INSTRUCTIONS FOR THE TASK:
Extract the lines from the start of the records through the line containing "y-tick-label: -2 is", both ends included, and reproduce them exactly. Leave the pictures out of your answer.

Lines drawn from a dataset:

• • • •

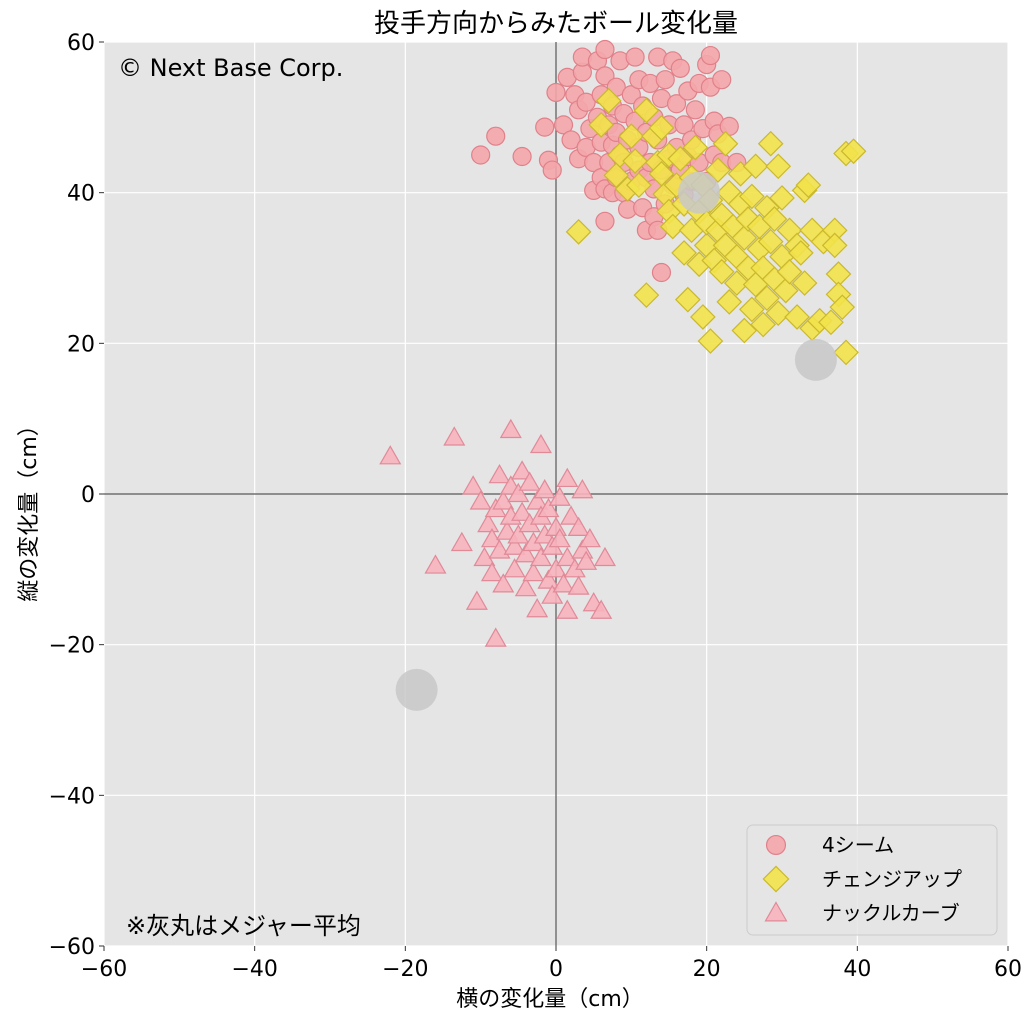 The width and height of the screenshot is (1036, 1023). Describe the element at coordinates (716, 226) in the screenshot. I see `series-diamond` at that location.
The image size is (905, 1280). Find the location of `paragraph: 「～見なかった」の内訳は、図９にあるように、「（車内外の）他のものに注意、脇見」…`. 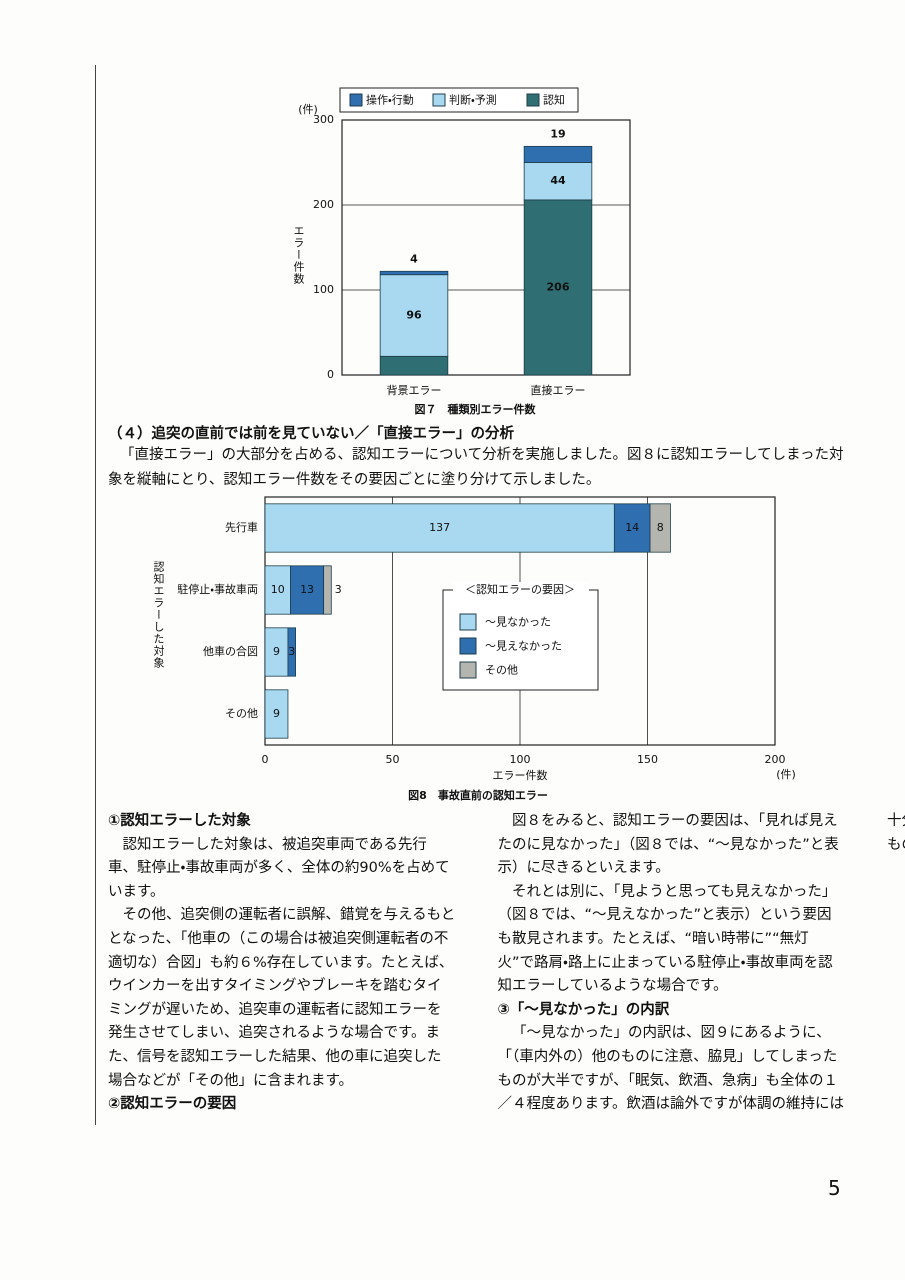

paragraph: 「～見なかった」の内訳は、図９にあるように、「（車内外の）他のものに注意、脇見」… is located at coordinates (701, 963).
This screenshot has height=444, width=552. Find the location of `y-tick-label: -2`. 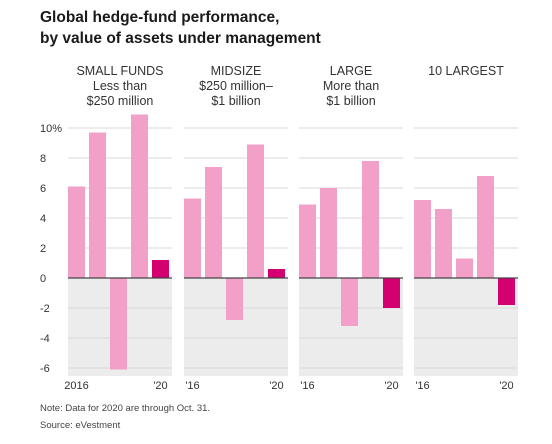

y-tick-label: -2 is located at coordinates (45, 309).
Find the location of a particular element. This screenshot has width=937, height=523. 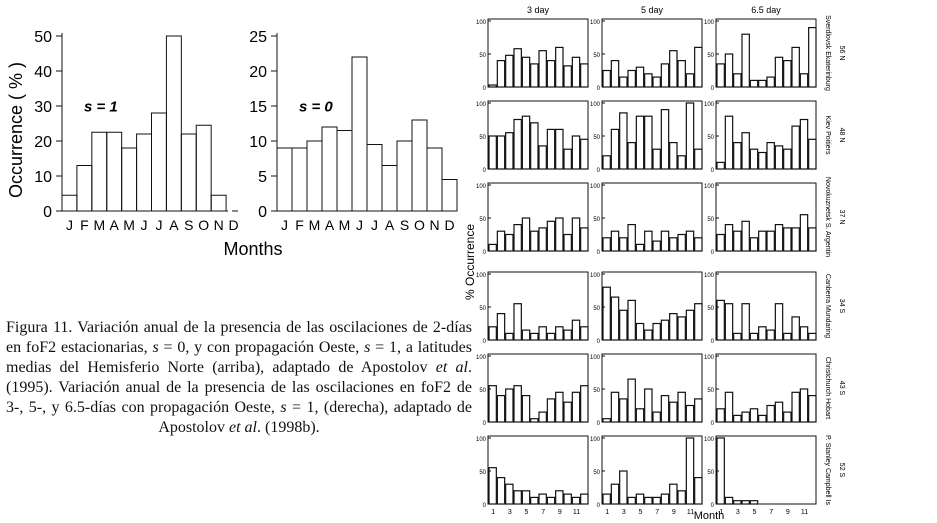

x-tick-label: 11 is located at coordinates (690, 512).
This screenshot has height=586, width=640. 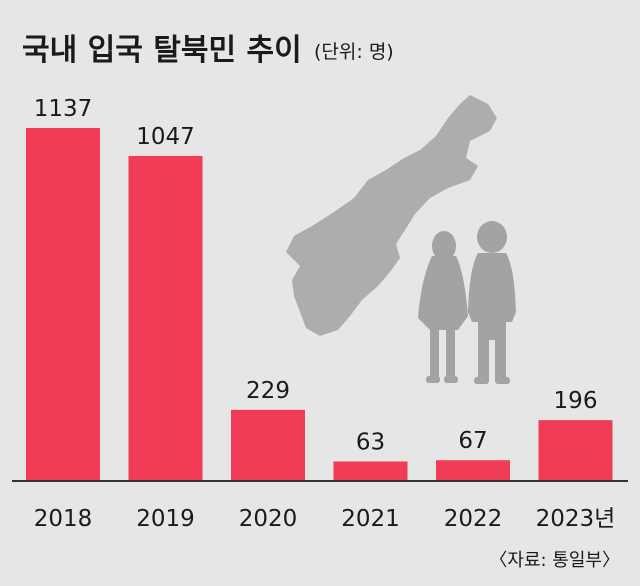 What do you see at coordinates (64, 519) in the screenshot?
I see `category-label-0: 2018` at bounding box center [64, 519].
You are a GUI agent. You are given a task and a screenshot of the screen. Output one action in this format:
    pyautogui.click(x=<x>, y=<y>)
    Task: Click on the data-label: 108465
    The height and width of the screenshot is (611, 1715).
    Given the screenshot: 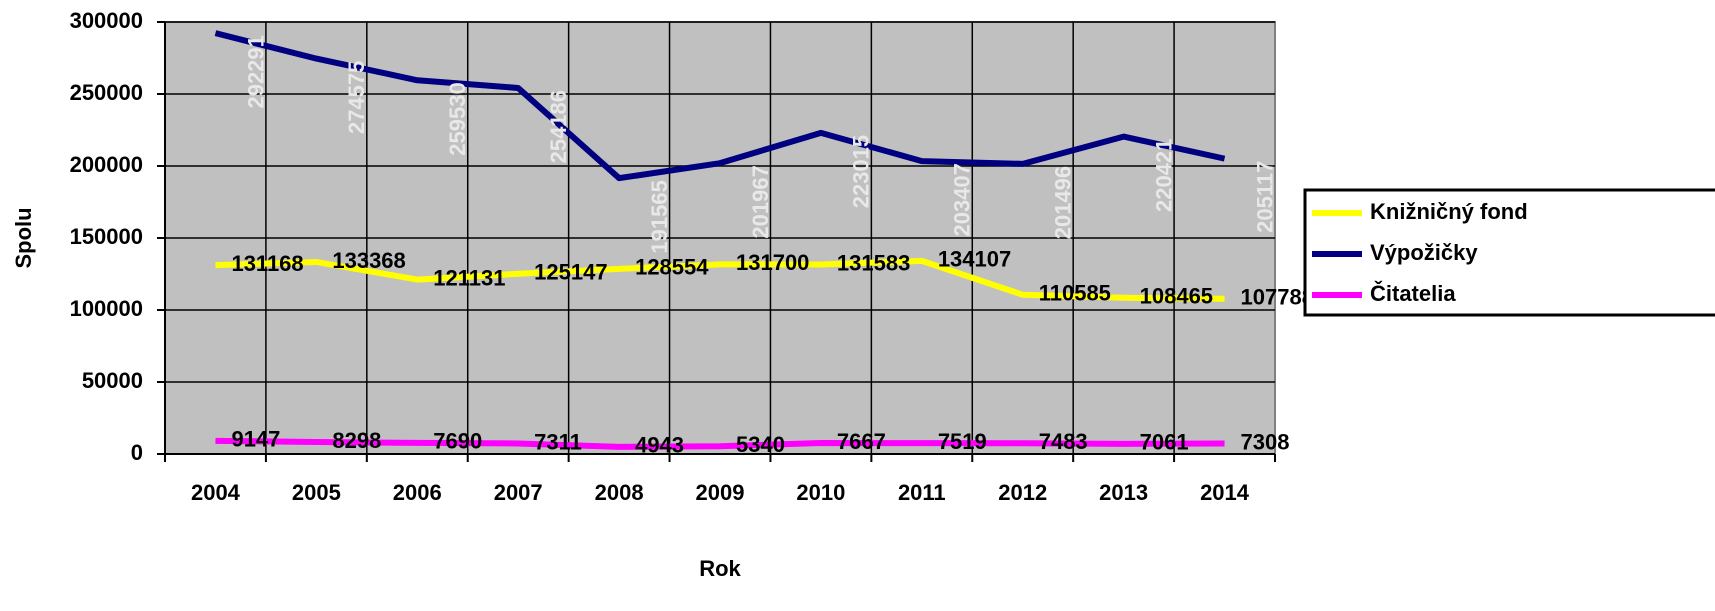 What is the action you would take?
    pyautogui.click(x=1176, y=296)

• • • •

RESPONSE:
 The width and height of the screenshot is (1036, 1023). Describe the element at coordinates (716, 226) in the screenshot. I see `series-diamond` at that location.
The image size is (905, 1280). Find the location of `paragraph: 「～見なかった」の内訳は、図９にあるように、「（車内外の）他のものに注意、脇見」…`. 

paragraph: 「～見なかった」の内訳は、図９にあるように、「（車内外の）他のものに注意、脇見」… is located at coordinates (701, 963).
This screenshot has height=444, width=552. Find the location of `y-tick-label: -2`. 

y-tick-label: -2 is located at coordinates (45, 309).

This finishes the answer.